Critique de On Happiness Road par Anne-Laure
Le champ de l’animation est vaste et varié, on ne le dira jamais suffisamment, et ce, tant au niveau des sujets, des publics visés que des techniques employées. Si l’animation asiatique est principalement connue pour son versant japonais, d’autres pays produisent également des perles qui valent grandement le détour. C’est le cas de Happiness Road, de la réalisatrice taïwanaise Hsin Yin Sung. Celle-ci s’inspire (partiellement) de son propre vécu pour son premier long-métrage, lequel a été présenté au festival Annecy en 2018.
« Happiness Road », c’est l’histoire de Tchi, jeune femme taiwanaise partie vivre aux Etats-Unis et qui, à la suite du décès de sa grand-mère, retourne dans son pays d’origine. Alors que les rues et les personnes rencontrées font remonter des souvenirs, Tchi est prise de doutes quant à la vie qu’elle souhaitait et celle qu’elle a menée, était-ce véritablement le bon choix ?

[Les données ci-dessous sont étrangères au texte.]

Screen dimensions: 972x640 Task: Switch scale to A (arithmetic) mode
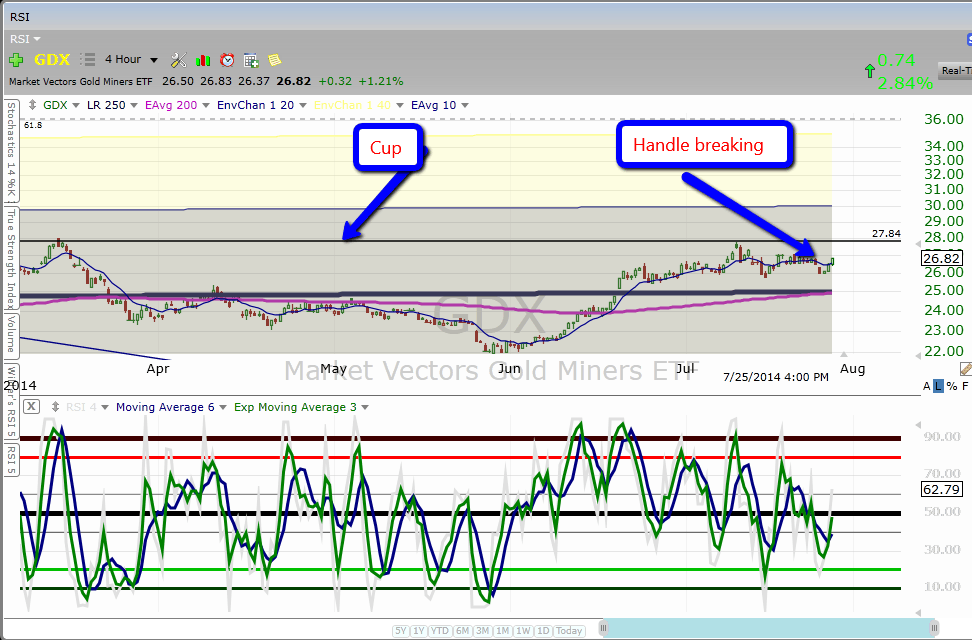(927, 386)
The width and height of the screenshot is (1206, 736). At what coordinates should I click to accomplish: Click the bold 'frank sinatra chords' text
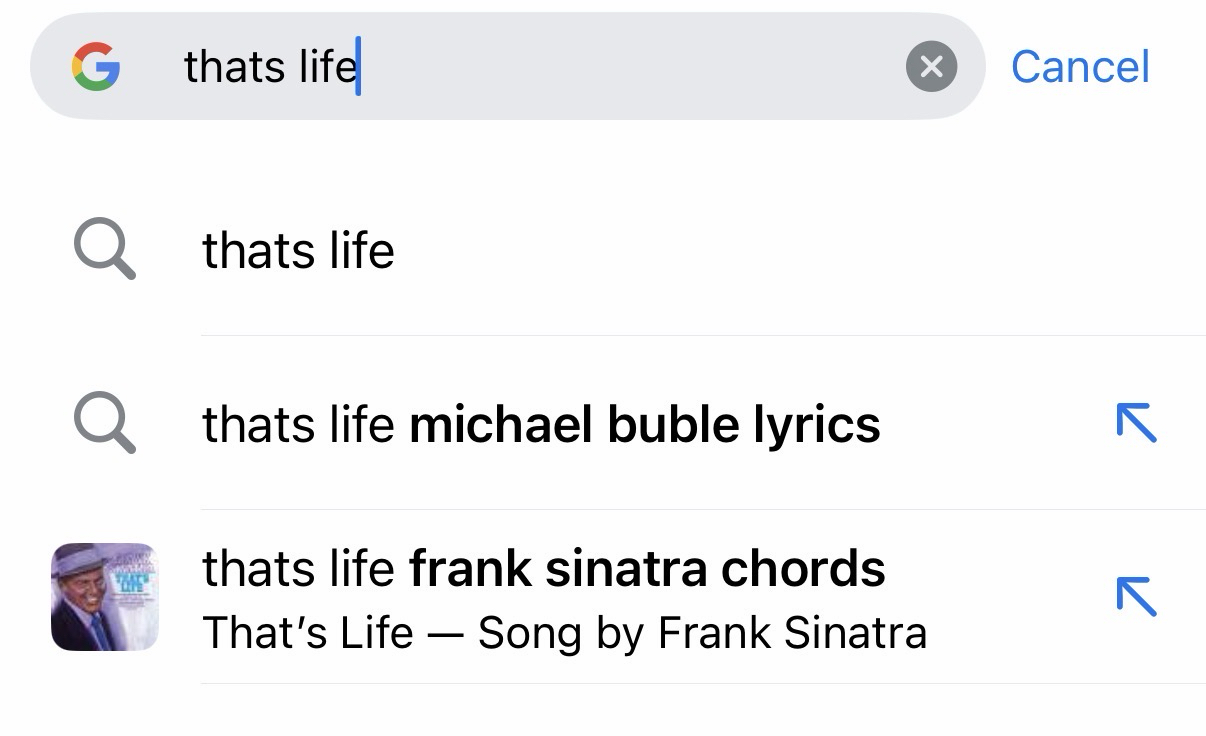647,569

« Happiness Road », c’est aussi le nom de la rue où emménage Tchi et ses parents lorsqu’elle est enfant, mais c’est probablement aussi un synonyme de la « vie ». Quelle est donc cette « route du bonheur » à laquelle nous aspirons tous ? Comment la trouver, comment ne pas en dévier ?
Ainsi, en revenant sur un « morceau de vie », le film revient aussi sur près de trente ans de l’histoire taïwanaise, assez méconnue par ici : la dictature, ses obligations et ses censures, la transition progressive vers la démocratie, les différentes cultures et dialectes… Il raconte aussi l’évolution des relations familiales ou amicales voire amoureuses, dans ce monde toujours en mouvement. C’est l’occasion de rencontrer des personnages tout aussi originaux qu’intéressants, notamment une grand-mère « indigène » semblant un peu excentrique et une meilleure amie métisse américaine (Taiwan étant une base américaine) dont les yeux et cheveux attisent la curiosité. Un des questionnements soulevés par la réalisatrice est donc celui de l’identité, comment se crée-t-elle et où ou comment s’arrête-t-elle ?
S’il parle des doutes quant aux actions déjà réalisées, le film parle également des rêves : ceux que l’on souhaite voir se réaliser et ceux, souvent absurdes ou incongrus, nés de notre subconscient. Aussi, le film se permet de belles envolées imaginatives empreintes d’onirisme, faites de poulets géants que l’on peut chevaucher pour s’envoler ou, plus classiquement, de princes et de princesses.
L’animation elle-même peut sembler un peu étrange de prime abord, ne rentrant pas exactement dans les habitudes actuelles, tout en ne s’en éloignant pas totalement. Au fur et à mesure toutefois, elle devient véritablement agréable à l’œil, aidée par de magnifiques paysages.
Par ailleurs, un premier coup d’œil aux visuels peut donner l’impression que le film se dirige majoritairement vers un public jeune. C’est pourtant loin d’être le cas. En effet, si « l’histoire dans l’histoire » est en effet basée sur l’enfance du personnage principal, c’est bien celle-ci que l’on suit, dans ses doutes d’adulte. Une grande nostalgie se dégage du métrage, le rappel d’un passé qui n’existe plus que dans des souvenirs. De ce fait, il parlera sans doute davantage, évoquera plus de choses pour un public plus « âgé ». D’autant plus que, bien que se déroulant à Taïwan et laissant une large place à des contextes historiques et sociologiques spécifiques, les thèmes tels que la famille, la nostalgie ou les doutes quant à nos choix, ont une portée universelle.
Happiness est donc un film très joli et émouvant, original dans son animation et dans la manière de traiter ses sujets et l’on espère voir prochainement d’autres créations de Hsin Yin Sung.